> **Task description**: Reproduce the entries exactly and omit the pictures.
BEGIN Recorded information
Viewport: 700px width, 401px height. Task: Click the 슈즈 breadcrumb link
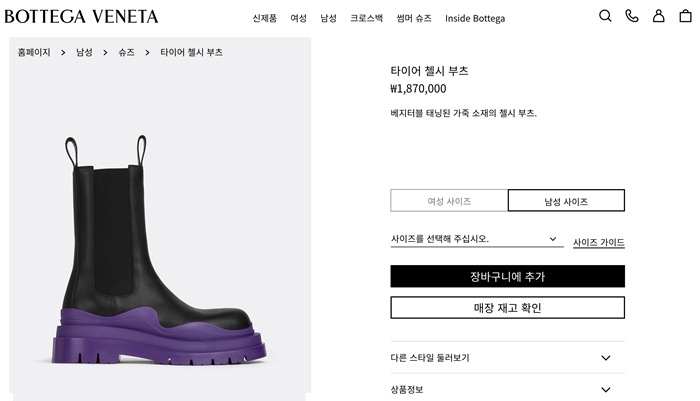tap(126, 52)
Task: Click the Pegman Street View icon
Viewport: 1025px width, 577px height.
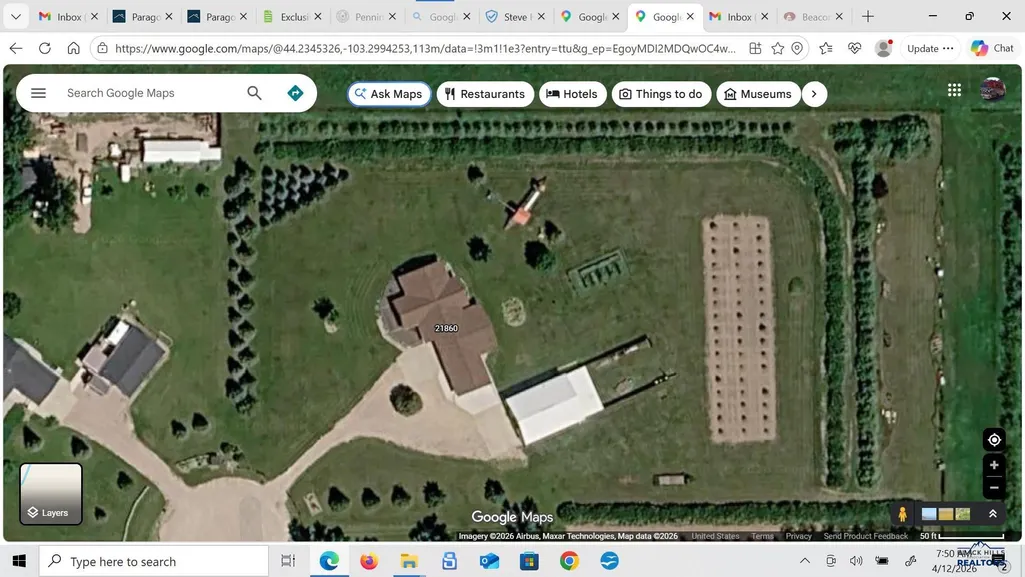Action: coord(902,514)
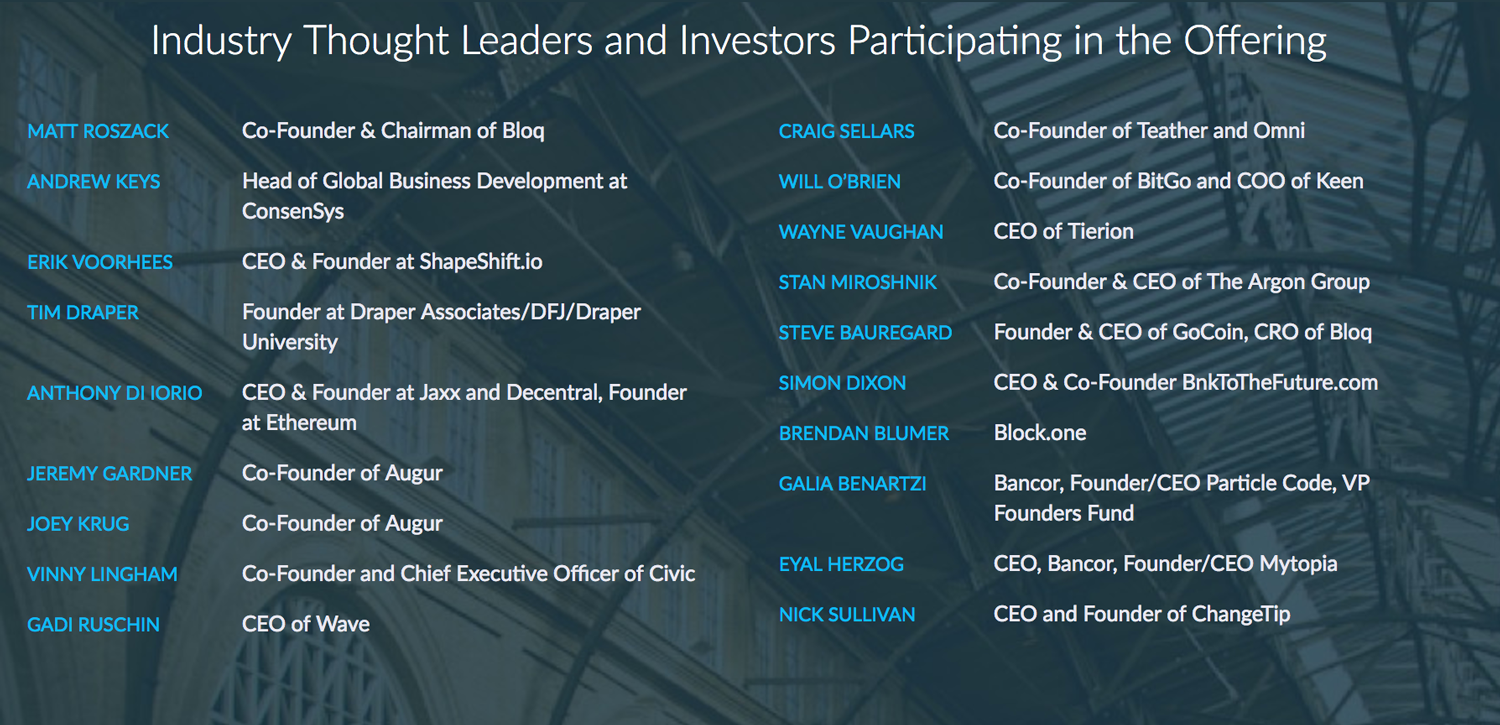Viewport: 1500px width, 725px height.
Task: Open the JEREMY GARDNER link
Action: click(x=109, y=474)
END Recorded information
> **Answer to the problem**:
Viewport: 700px width, 401px height. Task: Click the 슈즈 breadcrumb link
tap(126, 52)
Task: Click the Pegman Street View icon
Viewport: 1025px width, 577px height.
Action: coord(902,514)
Viewport: 1500px width, 725px height.
Task: Open the JEREMY GARDNER link
Action: click(x=109, y=474)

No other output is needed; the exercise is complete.